A user inherently has rights to all files in its home folder as well as the right to change its own password. Scripts execute under the context of the user account that owns them, so by nature, any script within an account has the right to place files anywhere on the account (permissions allowing) or to change the password of the account running it.

 

If the script is running as the user, changing the cpanel password is as simple as executing the passwd command. A cpanel password is actually just the password of the Linux user behind the account. Changing it could be done using nearly any programming language we support, or even by creating a cron job (which is just a file in your home folder).

 

Putting the leafmailer in another site is a matter of just saving it in a different folder.

Posted

i downloaded the ofuscated  shell file and avira started to scream,

its not possible to install some antivirus in the server so php file shells can't be hosted ? that might help ?

Posted (edited)

My wordpress install on Tommy was also compromised by "AnonymousFox". I am going to start with nuking my installation. I was tipped off by google webmaster reporting a new owner has been verified. What is the likelihood that the server is compromised on a system level?

 

All of my passwords are unique so my email wasn't compromised in the process.

Edited by eeze
Posted (edited)

any of the people hacked had the default /wp-admin  or login.php  changed so they can't be accessed ?
or you all like me had the default URL setting to login access

wondering if this bug also affects on wordpress installs that had this feature ofuscated for better security

Edited by dream11
Posted

Mine was hacked, and it had a plugin that replaced the login system (it was a minecraft site, it uses a minecraft account to sign in...). The files were not renamed, but the users table he edited wasn't even being used except for options. The actual authentication was done against a server run by Mojang (er, Microsoft now), not the password field in the database.

  • Like 1
Posted

Mine was hacked, and it had a plugin that replaced the login system (it was a minecraft site, it uses a minecraft account to sign in...). The files were not renamed, but the users table he edited wasn't even being used except for options. The actual authentication was done against a server run by Mojang (er, Microsoft now), not the password field in the database.

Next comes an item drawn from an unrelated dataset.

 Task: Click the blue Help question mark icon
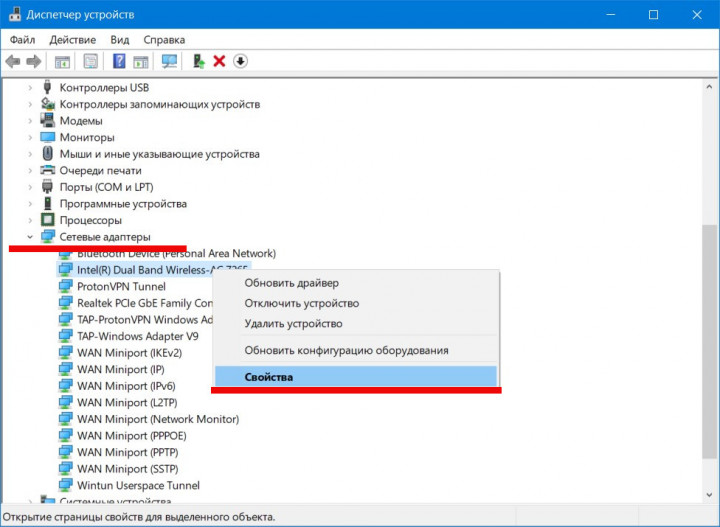[x=119, y=62]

so in your case the login details where in a third party server,

 

but does that means in your case the login url was still    xxx.com/wp-login.php  ?

 

maybe access to the login URL is a must for the bug to take efect, even if the way the manage to join is bypasses ese real login data

Posted

I wouldn't risk it personally. Having wordpress installed on your account is just a time bomb. Eventually it will be hacked, and it will be a mess.